#### TEXT ####
Theses and Dissertations
Issuing Body
Mississippi State University
Advisor
Giesen, James C.
Committee Member
Hui, Alexandra E.
Committee Member
Greene, Alison Collis
Committee Member
Hersey, Mark D.
Committee Member
Brain, Stephen C.
Date of Degree
8-10-2018
Original embargo terms
Visible to MSU only for 3 years
Document Type
Dissertation - Open Access
Major
History
Degree Name
Doctor of Philosophy
College
College of Arts and Sciences
Department
Department of History
Abstract
This dissertation argues the South’s system of Jim Crow segregation, exploitation, disfranchisement, and violence was both embedded in and evolved through the successive reorganizations of the region’s forests. In turn, it tells a three-hundred-year history of black resistance and resilience in the forests of the Deep South. In the longleaf pine and bottomland hardwood forests along the Gulf of Mexico, water proved just as important as soil in determining the contours of the colonial and antebellum plantation regimes. This project follows the water to show how African Americans drew on deep environmental knowledge to form maroon communities in the colonial era, create a free, politically engaged Afro-Creole culture in the antebellum period, and build successful farming communities after Emancipation. From New Orleans to Mobile, African Americans deployed skills in shipbuilding, sailing, agriculture, and cattle herding to engage in trade that brought them to ports like Havana and Tampico. These economic relationships created enduring patterns of black land ownership on the coast. The deep history of African American autonomy along the forests of the Louisiana and Mississippi Gulf Coast – an area I define as the Piney Woods Littoral – makes the region an opportune space in which to analyze the ways in which environmental relationships inflected the economic, legal, and political history Jim Crow. While this study shows how white supremacy hastened the collapse of the Deep South’s forests just as reforestation perpetuated Jim Crow, it also broadens our understanding of the connections between human domination and environmental change. Some of the most important battles over race and the rights of citizenship in the South, from the 1875 and 1890 Mississippi Plans to Plessy v. Ferguson (1896), were part of broader contests over land and access to resources between white and black farmers, planters, and industrialists. Twentieth century efforts to transform Gulf Coast politics and modernize its economy helped break the environmental connections that had long supported African American self-determination. In turn, they inscribed patterns of inequality on the landscape that persisted well beyond the passage of the Civil Rights Act of 1964.
#### RECORDED DATA ####
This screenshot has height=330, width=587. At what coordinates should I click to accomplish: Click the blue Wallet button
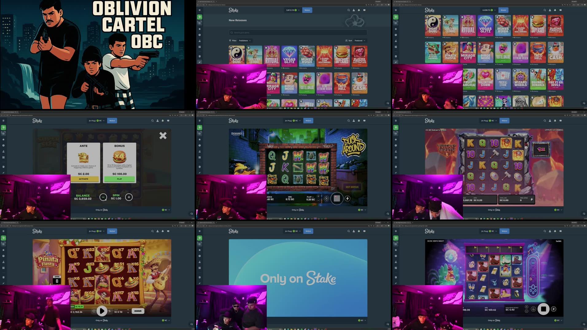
####
> [STATED PROBLEM]
According to the dissertation abstract, why is the Piney Woods Littoral an opportune space for analyzing how environmental relationships inflected the history of Jim Crow? Answer in one to three sentences.

> [SOLVED EXERCISE]
The region is opportune because of the deep history of African American autonomy along the forests of the Louisiana and Mississippi Gulf Coast. That autonomy rested on African Americans' environmental knowledge and skills, which they used to form maroon communities, build an Afro-Creole culture and farming communities, and establish enduring patterns of black land ownership on the coast.